### Passage given
—————
Not only are nasturtiums fast and easy to grow, these edible flowers look and taste good, too. In fact, nasturtiums are so easy to grow that many home gardeners overlook them. The plants grow well in full sun or part shade, and bloom all season. And you can eat almost the whole plant. What more could a gardener ask for?
The nasturtiums home gardeners know and love are the two most common species: Tropaeolum majus, the trailing type, or T. minus, the bush type. But note that some bush varieties trail a bit, and some trailers are less vigorous than others and almost bushlike. Although most often grown as annuals, nasturtiums are botanically herbaceous perennials; that is, they die to the ground in fall and grow again the next spring. In frost-free areas such as coastal California, they can grow like weeds, with 6-inch diameter leaves atop 20-foot-long stems sprawling year-round.
When you're choosing varieties to grow, first decide whether you want bush or trailing kinds. Consider the unusual double flowers of the camellia-like types, too. In addition, some varieties have variegated foliage that's attractive even when the plant is not flowering.
Trailing Nasturtiums. These nasturtiums have bigger flowers and leaves but don't produce as many flowers as the bush varieties do. They look great in hanging baskets, sprawling on a bed like a ground cover, or cascading over the edge of a raised bed. A vigorous trailing type, such as 'Tall Trailing Mix', can be trained on a fence as a climber. 'Jewel of Africa Mix', another notable trailing type, features variegated leaves and a colorful combination of flowers.
Bush Nasturtiums. Bush-type nasturtiums look great in window boxes and containers, or edging a path or border. The variegated 'Alaska Mix', is a good example. Although it's not as floriferous and vigorous as other bush varieties, the vivid leaf markings of 'Alaska' more than make up for its meager flowering.
—————
### Stored data
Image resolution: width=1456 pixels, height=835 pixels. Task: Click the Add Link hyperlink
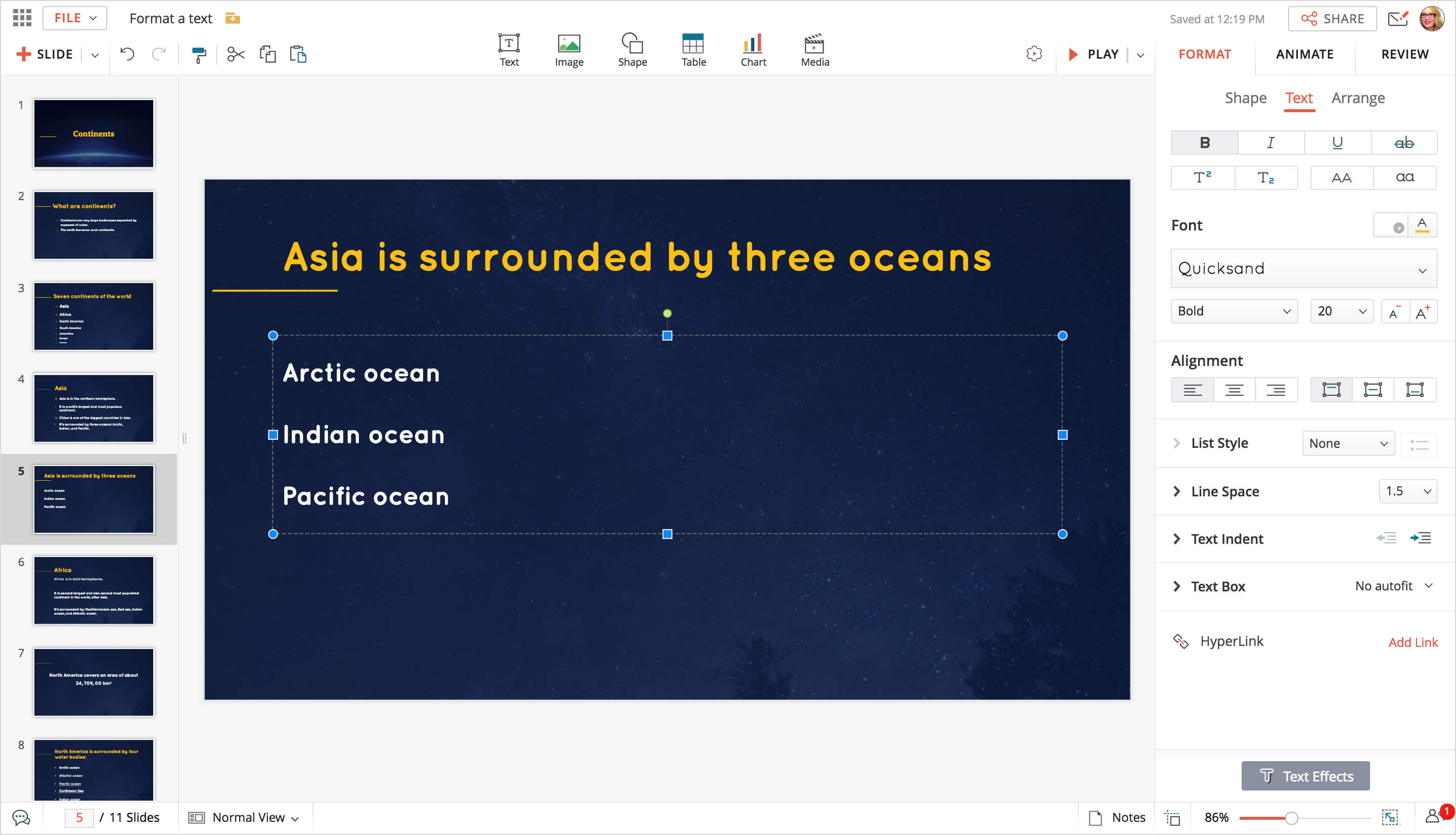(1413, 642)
—————
### Brief
Copy out the entire nasturtium passage above, word for word and with every paragraph intact.

### Written reply
Not only are nasturtiums fast and easy to grow, these edible flowers look and taste good, too. In fact, nasturtiums are so easy to grow that many home gardeners overlook them. The plants grow well in full sun or part shade, and bloom all season. And you can eat almost the whole plant. What more could a gardener ask for?
The nasturtiums home gardeners know and love are the two most common species: Tropaeolum majus, the trailing type, or T. minus, the bush type. But note that some bush varieties trail a bit, and some trailers are less vigorous than others and almost bushlike. Although most often grown as annuals, nasturtiums are botanically herbaceous perennials; that is, they die to the ground in fall and grow again the next spring. In frost-free areas such as coastal California, they can grow like weeds, with 6-inch diameter leaves atop 20-foot-long stems sprawling year-round.
When you're choosing varieties to grow, first decide whether you want bush or trailing kinds. Consider the unusual double flowers of the camellia-like types, too. In addition, some varieties have variegated foliage that's attractive even when the plant is not flowering.
Trailing Nasturtiums. These nasturtiums have bigger flowers and leaves but don't produce as many flowers as the bush varieties do. They look great in hanging baskets, sprawling on a bed like a ground cover, or cascading over the edge of a raised bed. A vigorous trailing type, such as 'Tall Trailing Mix', can be trained on a fence as a climber. 'Jewel of Africa Mix', another notable trailing type, features variegated leaves and a colorful combination of flowers.
Bush Nasturtiums. Bush-type nasturtiums look great in window boxes and containers, or edging a path or border. The variegated 'Alaska Mix', is a good example. Although it's not as floriferous and vigorous as other bush varieties, the vivid leaf markings of 'Alaska' more than make up for its meager flowering.